Oggi come ieri, i "concorrenti allo sbaraglio" si susseguono sul palco esibendo talenti veri o presunti al giudizio del pubblico, a volte benevolo, a volte un po' meno. E se spesso dispiace vedere come le scampanate del pubblico distruggano le illusioni di qualche anima semplice sacrificata alla logica dello show, e' bello vedere come anche i vincitori, persino quelli osannati da applausi e campane, siano persone normali, dilettanti appunto. Il vincitore della Corrida potrebbe essere un signore di mezza eta' che ha rotto le scatole per anni ai vicini con la tromba ed ora ha finalmente trovato qualcuno che lo apprezzi;o una casalinga dalla bella voce ma che non ha potuto permettersi di studiare musica e stona un po' ma nessuno se ne accorge; o il ragazzo che fa roteare i birilli; o la coppia di anziani che balla un valzer in modo inappuntabile anche se le articolazioni non sono piu' quelle di una volta.
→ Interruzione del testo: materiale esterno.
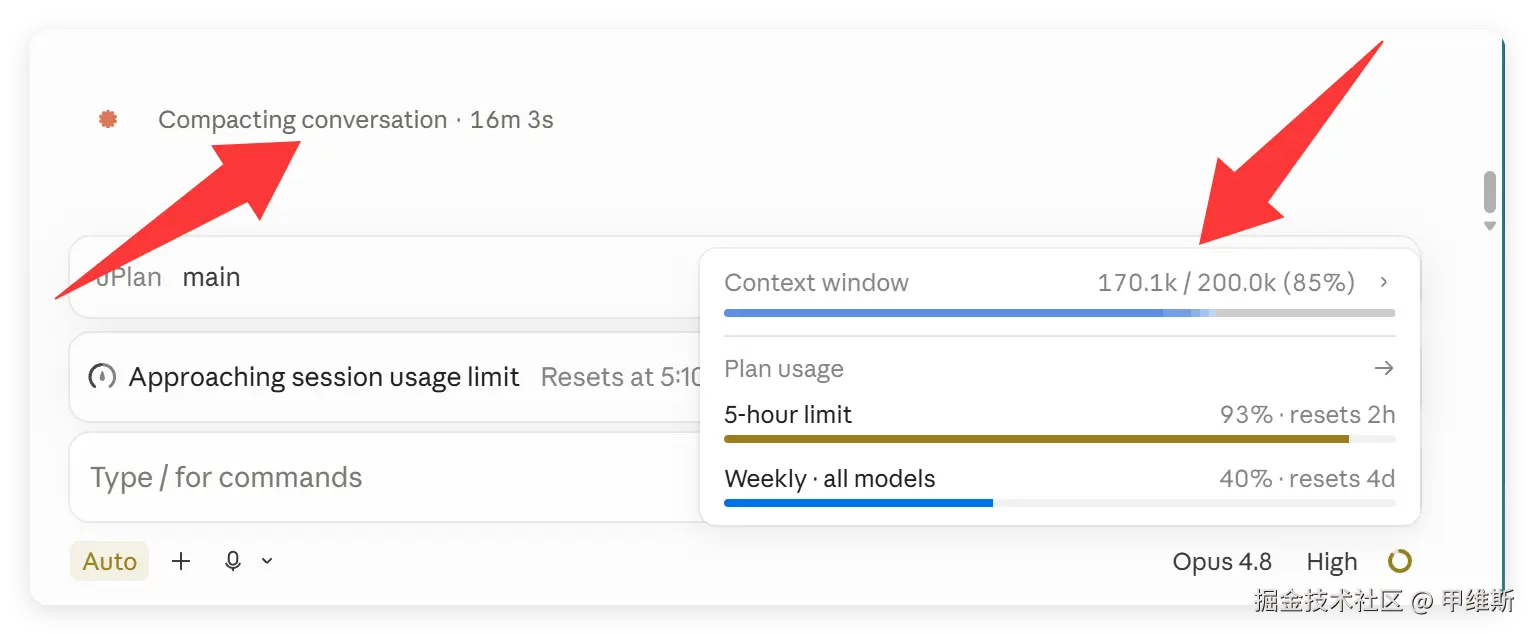Expand the Context window details chevron
The image size is (1534, 634).
(1384, 282)
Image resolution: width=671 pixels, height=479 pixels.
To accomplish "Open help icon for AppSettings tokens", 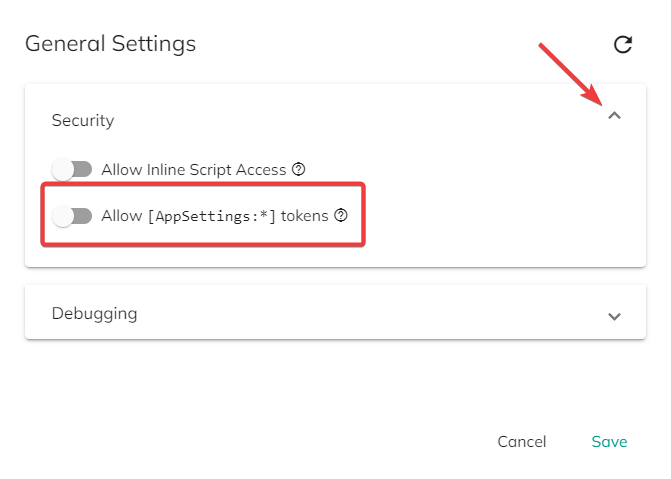I will tap(341, 215).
Persone qualunque,provenienti dall'anonimato e pronte a rientrarvi serenamente, magari con l'assegno in palio da spendere in buoni al supermercato. E penso sia proprio questo clima sereno la chiave del successo del programma, soprattutto se paragonato a spettacoli come Amici o X-Factor,in cui si respira molta ansia. Ansia dei partecipanti,in lizza per dimostrare di essere piu' perfetti degli altri..Ansia dei giudici,tesi ad individuare la pu' piccola sfumatura che separera' il campione dal perdente..Ansia persino nell'espressione del vincitore, perche' uscire da un talent show non da il successo assicurato, la fama bisogna coltivarla..Con questo non biasimo i concorrenti di questi programmi, perche' credo sia giusto per un giovane seguire le proprie aspirazioni e affrontare tutte le ansie che ne derivano; pero' capisco anche quella fetta di pubblico che alle tensioni da compito in classe dei ragazi di Amici preferisce l'espressione beata di chi, come diceva Andy Warhol, ha appena avuto il suo quarto d'ora di gloria. Ma neanche Warhol poteva immaginare che la sua profezia sui mezzi di comunicazione, per quanto folle, sarebbe stata superata da una nuova, sconcertante realta: nell'era del GF restano in pochi ad accontentarsi di 15 minuti di gloria mediatica, cosi' spesso accade che quel quarto d'ora scivoli in assai poco gloriosi mastruzzi per averne altri 15...e altri 15..e altri 15...Warhol ne farebbe un'opera d'arte(inquietante!)